Le premier homme de la vie d’une femme ne peut être que son père… « l’auteur de ses jours ». Si elle a de la chance, ce sera le seul homme à l’aimer pour de vrai… de façon inconditionnelle, presqu’autant que la mère… d’un amour parfait, protecteur, paternel. Si elle a moins de chance, ce sera un père au conditionnel, qui voudra du retour sur investissement… qui ne supportera aucun échec, aucune faille… et bien moins une trahison. Nous, les filles mauriciennes, sommes-nous des filles choyées ? Nos pères nous aiment-ils au-dessus de tout ? Sont-ils capables de sacrifier leur ego, leur amour surdimensionné ou encore leur peur de voir quelqu’un nous faire souffrir ? Sont-ils conscients d’être nos premiers chagrins d’amour ? Les premiers qui nous blesseront à l’adolescence à cause du copain à mobylette, trop peu ambitieux et pas assez de bonne famille pour leur ‘princesse’ ? Sont-ils conscients de nous demander trop, quand à l’âge adulte le premier emploi n’est pas « gouvernman »ou quand le premier salaire est trop précaire ? Ce que mon père, et bien d’autres, n’ont pas compris, c’est que l’on recherche toutes à les rendre fiers, à leur faire honneur… à même sacrifier notre bonheur pour ce faire. Mais parfois ils en demandent trop… et c’est le coeur lourd que nous faisons le choix de nous tourner vers un nouvel être à aimer…

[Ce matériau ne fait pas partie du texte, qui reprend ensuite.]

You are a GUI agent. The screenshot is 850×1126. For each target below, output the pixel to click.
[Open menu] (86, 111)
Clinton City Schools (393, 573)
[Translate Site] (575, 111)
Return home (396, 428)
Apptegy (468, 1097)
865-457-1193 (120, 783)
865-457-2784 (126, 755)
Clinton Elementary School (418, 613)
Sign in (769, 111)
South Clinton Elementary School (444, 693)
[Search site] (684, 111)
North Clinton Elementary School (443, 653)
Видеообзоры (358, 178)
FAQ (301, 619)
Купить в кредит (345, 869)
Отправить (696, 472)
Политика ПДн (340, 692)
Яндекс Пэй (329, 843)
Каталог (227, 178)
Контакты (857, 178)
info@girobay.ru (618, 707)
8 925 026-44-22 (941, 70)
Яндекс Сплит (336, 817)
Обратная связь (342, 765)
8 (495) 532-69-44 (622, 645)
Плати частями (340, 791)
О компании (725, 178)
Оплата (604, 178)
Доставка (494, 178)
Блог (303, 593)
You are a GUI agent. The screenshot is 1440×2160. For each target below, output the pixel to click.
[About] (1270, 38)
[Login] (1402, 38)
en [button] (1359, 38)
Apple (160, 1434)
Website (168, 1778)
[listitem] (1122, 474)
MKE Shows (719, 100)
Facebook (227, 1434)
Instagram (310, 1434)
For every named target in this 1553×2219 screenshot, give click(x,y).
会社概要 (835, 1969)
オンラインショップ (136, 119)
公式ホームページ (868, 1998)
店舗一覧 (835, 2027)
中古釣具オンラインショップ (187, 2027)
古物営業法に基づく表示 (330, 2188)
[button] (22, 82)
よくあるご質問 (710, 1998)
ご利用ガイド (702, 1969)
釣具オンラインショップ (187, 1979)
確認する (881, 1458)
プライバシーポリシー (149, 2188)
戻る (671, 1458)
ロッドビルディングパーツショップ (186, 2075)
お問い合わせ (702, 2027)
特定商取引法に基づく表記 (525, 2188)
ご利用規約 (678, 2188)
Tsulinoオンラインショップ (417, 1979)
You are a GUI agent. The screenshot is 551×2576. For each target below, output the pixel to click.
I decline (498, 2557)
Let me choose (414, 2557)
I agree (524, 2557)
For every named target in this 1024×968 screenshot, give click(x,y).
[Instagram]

Le deuxième homme de la vie d’une femme est souvent son ami, amant ou mari… celui à qui elle donnera son coeur, à 18 ou 38 ans… sur une bécane appuyée contre le mur ou bien devant un feu sacré. Celui-là, ça sera un amour d’un autre genre… sans recul, ni calcul. Un amour intense, irréfléchi, irrationnel. Un amour avec un grand A, qui sera le sujet de tous nos « carêmes »et de toutes nos conversations. Cet amour-là ne se quantifie pas. Quand on le voit sourire, c’est le ciel qui s’ouvre… quand nous sommes dans ses bras, c’est la terre qui s’enfonce sous nos pieds… quand il nous embrasse, c’est le feu de l’éternité qui brûle en notre âme. De lui, nous voudrons des caresses et des promesses… plus que toute autre largesse qu’il serait capable de nous offrir. Cet homme-là, nous ferons tout pour le conquérir, l’adoucir et le maintenir à nos côtés. Nous lui pardonnerons toutes ses fautes, tous ses mensonges, tous ses abus, toutes ses fausses paroles. Si nous portons ses enfants, aucune rupture, aucune amertume ne pourra l’effacer de nos vies… puisque nous serons à jamais liés par le fruit d’un amour, bien que celui-ci aurait été passager.
Le troisième homme de la vie d’une femme est son fils… cet homme qu’elle aura à faire à l’image de l’homme parfait, comme elle le conçoit. C’est l’homme qu’elle mettra au monde et qu’elle aimera plus que son père ou son mari… plus que ces autres hommes qu’elle aura connus. C’est celui pour qui tout sera sacrifié, rejeté, oublié. Ce sera son épicentre, le souffle de sa vie, son soleil, son énergie. Pour ce fils, elle sera debout très tôt, à lui préparer le petit déjeuner et les encas scolaires. Elle l’attendra à la sortie de l’école tout petit… et ne le prendra pas mal quand il préférera rentrer avec les copains à l’adolescence. Elle aura un pincement au coeur devant cette première fille qu’il ramènera, par ce qu’elle saura que cela sera la fin définitive d’une relation intense… d’un amour exclusif. Elle le verra s’éloigner… s’en aller, choisir d’autres voies, d’autres cieux. Elle ne lui tiendra pas rigueur, pourvu qu’il donne signe de vie de temps en temps… et le plus important, qu’il soit heureux. Cet homme qu’elle aura façonné, elle espérera qu’il ne fera aucune femme souffrir… qu’il sera tout ce dont elle-même aurait rêvé.
Ce sont les hommes de la vie d’une femme. Certaines ne les connaîtront pas tous… mais y penseront, en rêveront, et surtout, y espéreront. Et nous avons bien de la chance, celles d’entre nous qui les onttous les trois à nos côtés.